Pendant la même période, le prix médian d’une maison unifamiliale détachée s’est accru de 19,2% pour atteindre 1 060 500$, alors que celui d’une copropriété a augmenté de 8,8% pour se fixer à 502 200 $.

Un marché immobilier fragilisé

Pour l’Association des professionnels de la construction et de l’habitation du Québec (APCHQ), avant même le début de la pandémie de COVID-19, «le marché de la revente au Québec avantageait nettement les vendeurs dans la majorité des centres urbains de la province. Les ventes étaient en constante progression, l’offre de propriétés à vendre était à son plus bas en 16 ans et les délais de vente ne cessaient de raccourcir».

Autres chiffres parlants: entre 35 000 et 54 000 propriétés à vendre manquent pour rééquilibrer la composante propriétaires-occupants du marché immobilier résidentiel québécois à la fin de 2020, selon l’APCHQ. Si l’on ajoute le déficit de quelque 5 300 logements locatifs trouvé précédemment, au total, le déficit se situe entre 40 000 et 60 000 habitations.

 «Le vrai problème se situe, donc, au niveau de l’offre qui est insuffisante», estime Karim Ighil, courtier immobilier. Un avis que partage Paul Cardinal, directeur du service économique de l’APCHQ. Dans une déclaration à Métro, M. Cardinal, soutient que «les hausses de prix fulgurantes sont nécessairement le reflet de cette pénurie d’habitations. S’agissant de l’offre de propriétés à vendre, elle est très limitée depuis plusieurs années déjà, mais elle n’a jamais été aussi faible qu’en ce moment», reconnait-il.

La pandémie pour aggraver la situation…

«Depuis quelques années, la demande d’habitations au Québec est beaucoup plus soutenue que ce qui avait été anticipé (même par les observateurs les plus optimistes) et la pandémie n’a fait qu’exacerber la situation», explique M. Cardinal.

«Entre autres, tout juste avant la pandémie, notre taux de chômage était à un creux historique et notre solde migratoire affichait un niveau record, dans un contexte de bas taux d’intérêt», note-t-il.

Construire davantage et rapidement

Pour le courtier Ighil Karim, «contrairement à d’autres régions, il y a toujours une forte demande immobilière dans le Grand Montréal. Le retard mis dans le processus de construction de nouvelles maisons, causé par des longs délais pour obtenir les permis etc, et le faible volume de l’offre aggravent cette situation».

Pour ce courtier, la seule avenue efficace et durable permettant de résorber l’important déséquilibre sur le marché immobilier est une augmentation de l’offre.

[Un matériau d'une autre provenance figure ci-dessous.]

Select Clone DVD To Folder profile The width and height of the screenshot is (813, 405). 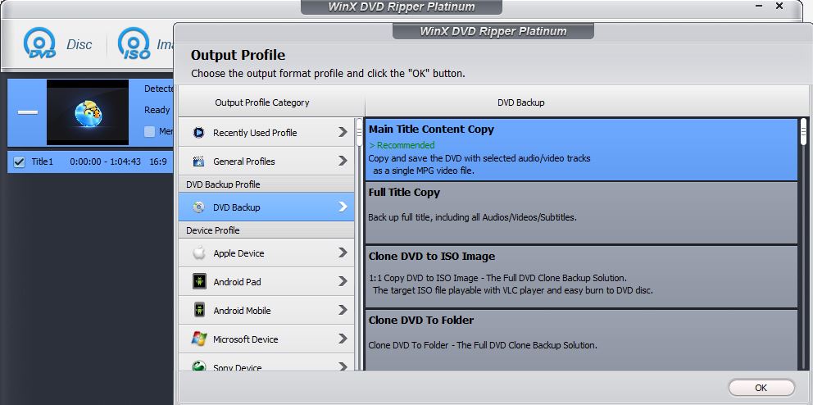click(581, 338)
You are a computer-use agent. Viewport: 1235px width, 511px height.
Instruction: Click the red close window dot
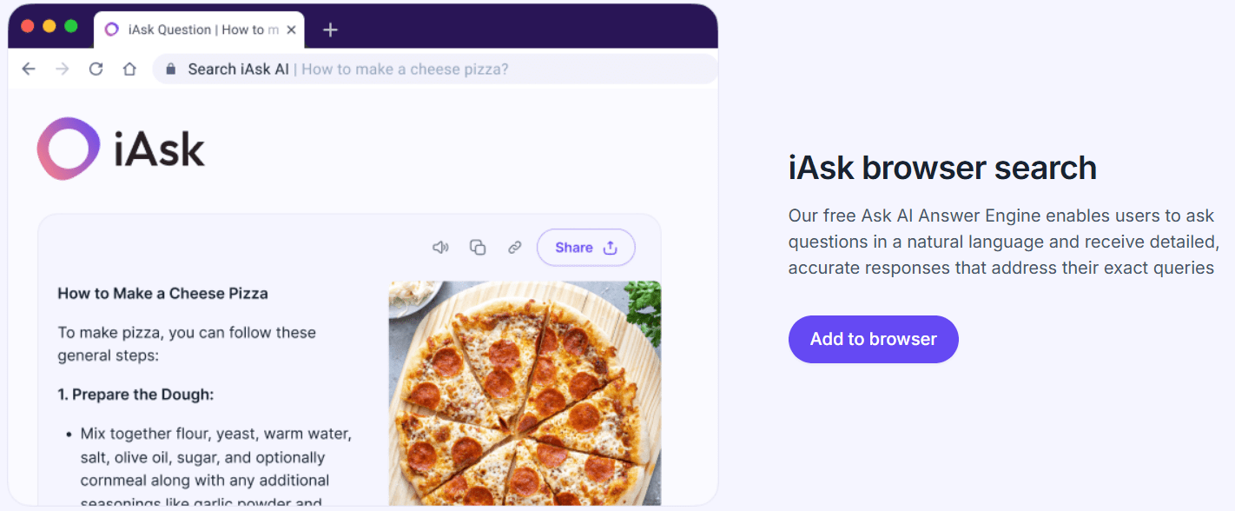[x=28, y=26]
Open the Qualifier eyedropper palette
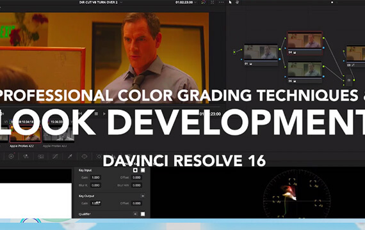The image size is (365, 230). click(x=70, y=157)
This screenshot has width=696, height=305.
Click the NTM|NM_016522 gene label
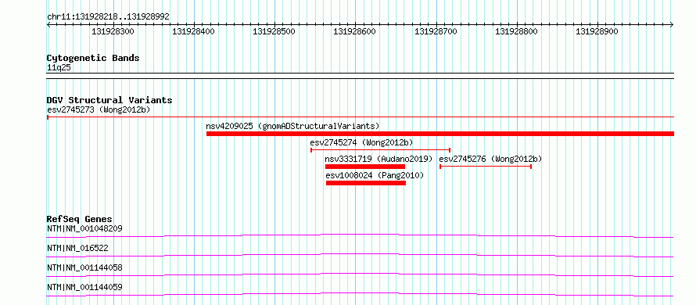pyautogui.click(x=77, y=248)
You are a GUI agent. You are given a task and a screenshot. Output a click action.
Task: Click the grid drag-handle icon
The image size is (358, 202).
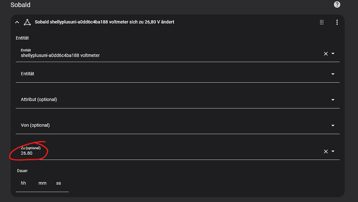(x=322, y=22)
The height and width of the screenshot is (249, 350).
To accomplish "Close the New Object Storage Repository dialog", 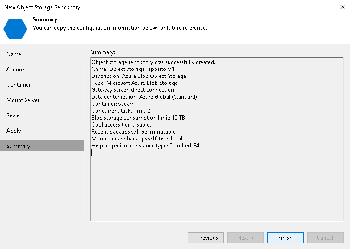I will click(343, 7).
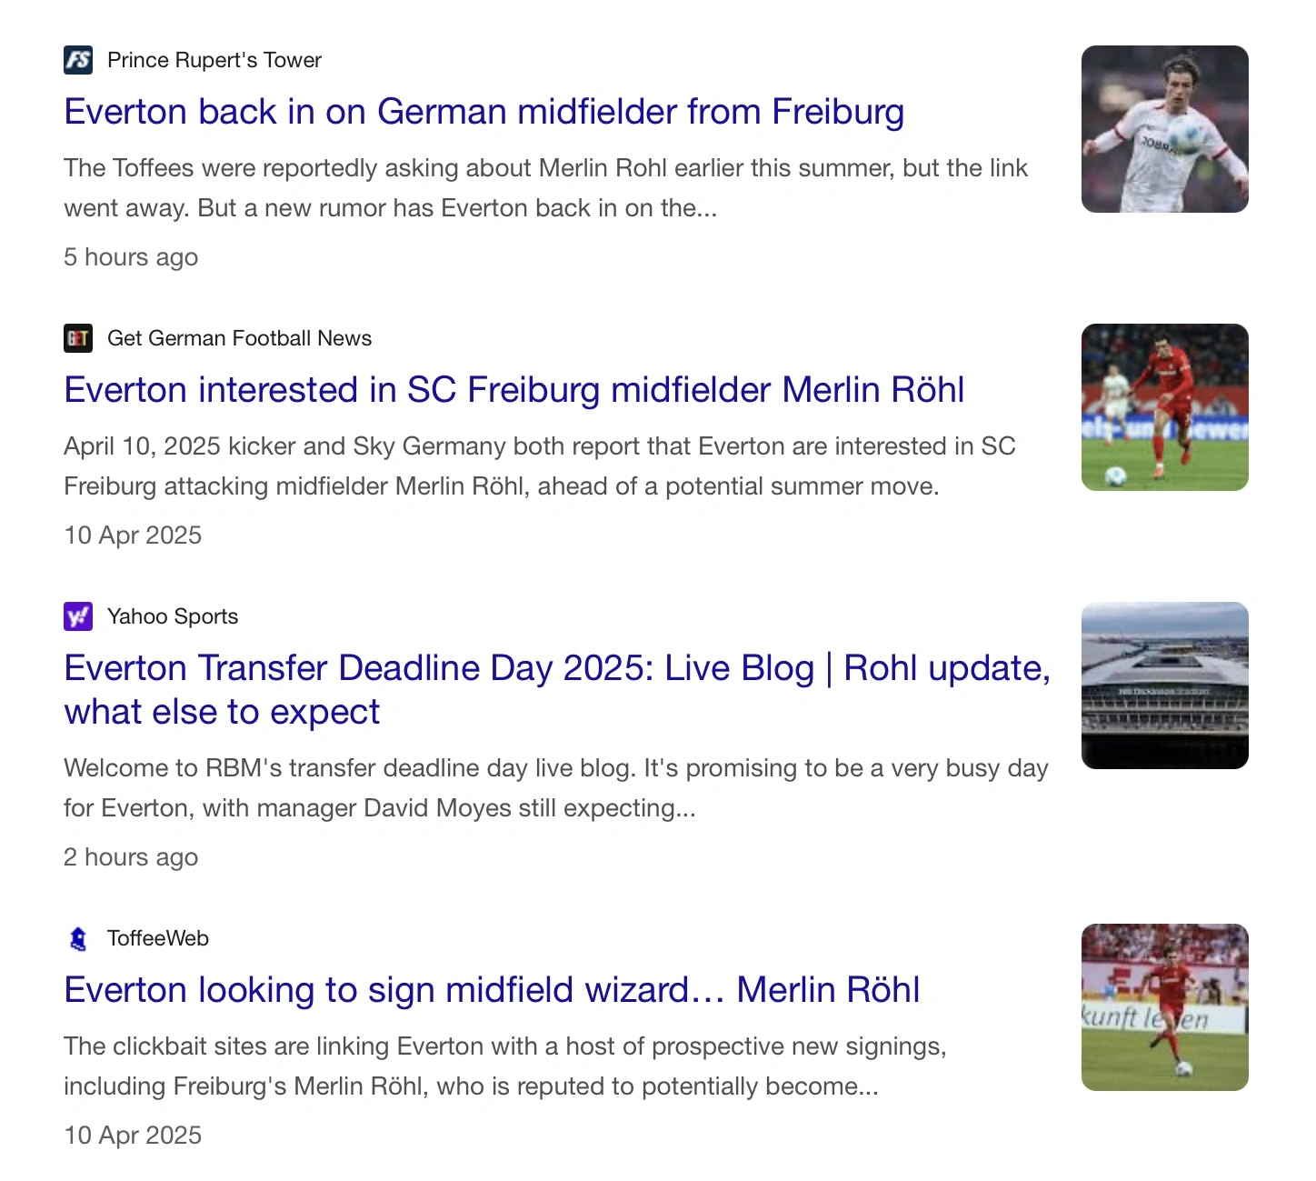1316x1181 pixels.
Task: Click the snippet mentioning kicker and Sky Germany
Action: 539,466
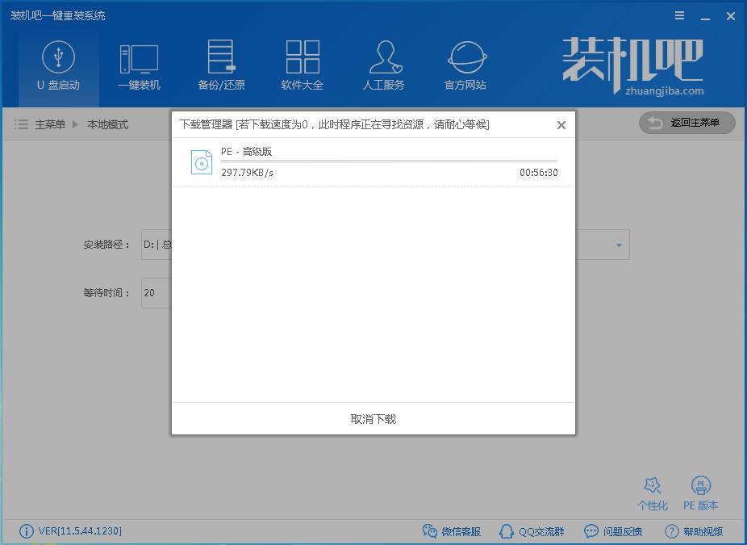This screenshot has width=747, height=545.
Task: Open the 软件大全 software collection
Action: pos(303,66)
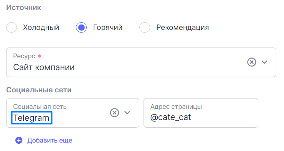
Task: Click the Источник section heading
Action: pos(24,8)
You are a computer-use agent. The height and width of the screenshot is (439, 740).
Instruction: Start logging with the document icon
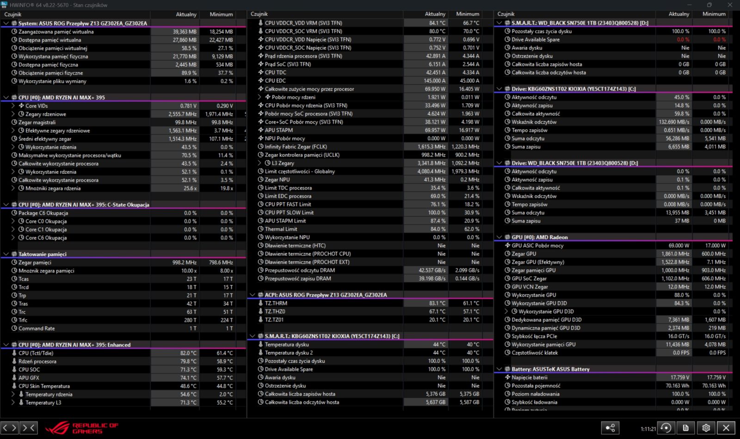point(685,428)
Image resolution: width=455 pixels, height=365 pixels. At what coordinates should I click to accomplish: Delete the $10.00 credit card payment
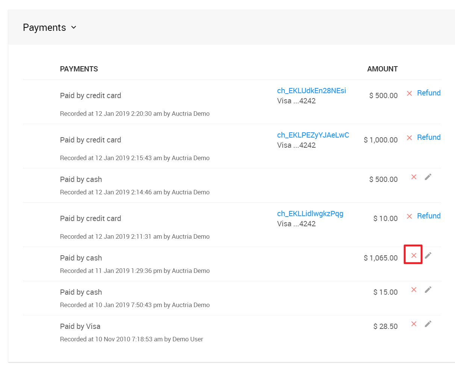tap(410, 216)
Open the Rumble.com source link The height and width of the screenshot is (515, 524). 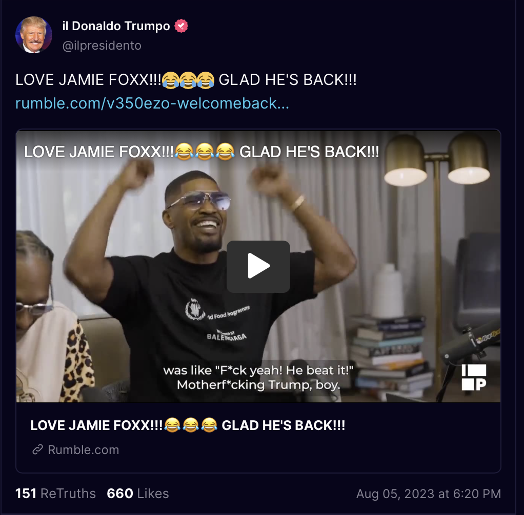point(83,449)
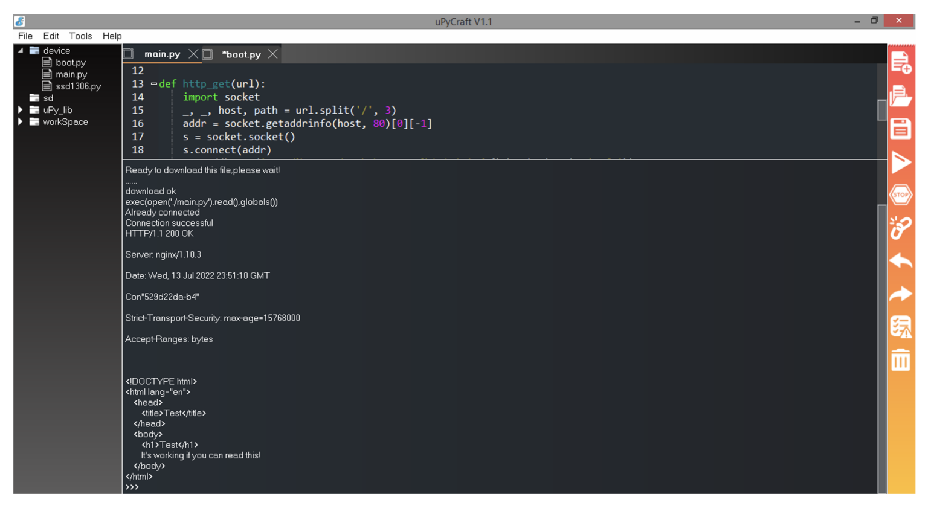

L’APCHQ qui s’inscrit dans ce registre estime nécessaire de créer un environnement propice à la construction de nouvelles habitations. «La surchauffe est plus qu’un phénomène conjoncturel et demeurera problématique si l’on ne parvient pas à alléger le fardeau administratif et fiscal de l’industrie» plaide cette association.